# Giant Beards



## zookeeper (Jun 3, 2009)

As I regrow my facial hair I'm reminded of all the reasons why it's so much better.

10 Very Good Reasons Why You Should Grow a Giant Beard

It's like having machine guns on your face!!!


----------



## anonymid (Oct 16, 2005)




----------



## El Sonador (Sep 25, 2009)

haha, now I see the benefits of having a long beard, I'm gonna grow one soon









Somehow this thread got me thinking about all the jokes I heard about Chuck Norris beard. lol


----------



## SilentWitness (Dec 27, 2009)




----------



## ratbag (Aug 2, 2009)

If I were a guy, I would have the grandest beard ever.


----------



## pollster (Oct 4, 2009)

zookeeper said:


> As I regrow my facial hair I'm reminded of all the reasons why it's so much better.
> 
> 10 Very Good Reasons Why You Should Grow a Giant Beard
> 
> It's like having machine guns on your face!!!


Reasons 2 and 9 are not so bad either.



Estelle said:


> If I were a guy, I would have the grandest beard ever.


Me too. It would be just my luck that I would only be able to grow the lamest beard ever though.


----------



## Perfectionist (Mar 19, 2004)

I know deep, deep down in my heart that my soulmate is a beard.


----------



## nothing to fear (Mar 23, 2005)

*sigh* number 2 is so true.


----------



## papaSmurf (Jun 16, 2008)

I feel this would be appropriate here:


















http://www.qwantz.com/index.php?comic=853


----------



## Blackvixzin (Sep 12, 2009)

How do you people find this stuff? XD


----------



## leonardess (Jun 30, 2009)

I'm not a guy, and I still grow the grandest beard ever.


----------



## estse (Nov 18, 2003)

I shaved today.


----------



## anonymid (Oct 16, 2005)

Mercurochrome said:


> I shaved today.


Me too!


----------



## papaSmurf (Jun 16, 2008)

Mercurochrome said:


> I shaved today.


Me as well, sadly. Someday, however, I will let that glorious, follicular beast run free.


----------



## ratbag (Aug 2, 2009)

papaSmurf said:


> Me as well, sadly. Someday, however, I will let that glorious, follicular beast run free.

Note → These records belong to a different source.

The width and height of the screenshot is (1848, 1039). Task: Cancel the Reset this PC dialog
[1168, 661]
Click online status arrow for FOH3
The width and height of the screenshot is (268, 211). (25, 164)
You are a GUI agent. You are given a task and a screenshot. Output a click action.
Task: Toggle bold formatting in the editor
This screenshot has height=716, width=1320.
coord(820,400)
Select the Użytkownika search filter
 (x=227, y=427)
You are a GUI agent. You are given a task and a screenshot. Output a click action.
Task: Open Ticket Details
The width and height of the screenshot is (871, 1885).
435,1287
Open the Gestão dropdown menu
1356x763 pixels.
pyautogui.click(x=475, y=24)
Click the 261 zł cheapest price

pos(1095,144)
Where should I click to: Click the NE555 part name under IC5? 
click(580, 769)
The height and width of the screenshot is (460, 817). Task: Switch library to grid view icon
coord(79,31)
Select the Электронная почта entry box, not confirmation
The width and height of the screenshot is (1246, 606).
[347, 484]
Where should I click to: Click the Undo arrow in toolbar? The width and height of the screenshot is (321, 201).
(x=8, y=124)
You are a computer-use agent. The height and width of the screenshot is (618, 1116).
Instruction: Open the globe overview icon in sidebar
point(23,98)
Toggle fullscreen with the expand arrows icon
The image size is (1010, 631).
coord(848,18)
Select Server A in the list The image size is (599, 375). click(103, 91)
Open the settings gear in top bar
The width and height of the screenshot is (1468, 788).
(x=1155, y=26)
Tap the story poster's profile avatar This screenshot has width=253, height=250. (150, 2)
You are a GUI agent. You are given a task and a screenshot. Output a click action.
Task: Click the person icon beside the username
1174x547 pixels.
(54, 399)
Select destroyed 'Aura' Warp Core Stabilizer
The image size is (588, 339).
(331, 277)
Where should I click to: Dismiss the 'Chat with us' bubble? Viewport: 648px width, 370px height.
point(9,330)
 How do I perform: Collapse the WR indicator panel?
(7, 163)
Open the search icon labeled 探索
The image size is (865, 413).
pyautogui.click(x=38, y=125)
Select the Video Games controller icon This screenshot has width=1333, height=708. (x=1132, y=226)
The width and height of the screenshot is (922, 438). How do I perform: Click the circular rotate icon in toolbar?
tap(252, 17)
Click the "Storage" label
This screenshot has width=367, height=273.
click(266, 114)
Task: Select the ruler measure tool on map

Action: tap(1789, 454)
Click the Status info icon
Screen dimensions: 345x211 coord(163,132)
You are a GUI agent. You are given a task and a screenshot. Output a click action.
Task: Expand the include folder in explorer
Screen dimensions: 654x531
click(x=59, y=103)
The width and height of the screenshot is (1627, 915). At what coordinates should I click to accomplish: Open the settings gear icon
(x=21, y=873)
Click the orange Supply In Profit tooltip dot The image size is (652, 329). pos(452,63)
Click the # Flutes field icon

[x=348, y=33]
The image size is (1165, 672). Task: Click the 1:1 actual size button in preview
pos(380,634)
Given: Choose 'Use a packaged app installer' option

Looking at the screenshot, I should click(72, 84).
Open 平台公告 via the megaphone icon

I shed a single tear for you.:cry
And your beard.


----------



## erasercrumbs (Dec 17, 2009)

Oddly enough, I shaved off my goatee of three years yesterday. You know, I'd almost forgotten how much my face looks like a ham pancake without it.


----------



## SilentWitness (Dec 27, 2009)

I like no. 5, 6 and 9. Beards make great disguises, and some guys look distinguished if it's well groomed.


----------



## leonardess (Jun 30, 2009)

I shaved today. broke the chainsaw.


----------



## WineKitty (Nov 26, 2004)

I really like facial hair on a guy. Beards are a plus in my book. ;D


----------



## whiteWhale (Nov 19, 2009)

Is it a coincidence that you posted this a day before Februhairy?


----------



## Amelia (Nov 24, 2003)

Beards are for women too.


----------



## pollster (Oct 4, 2009)

It's been too long since I watched that movie.


----------



## Atticus (Nov 10, 2003)

I too shaved this morning and I sit here now pathetically enjoying bubbles and totally unprepared for any crisis. I thought I knew regret, but I was wrong.


----------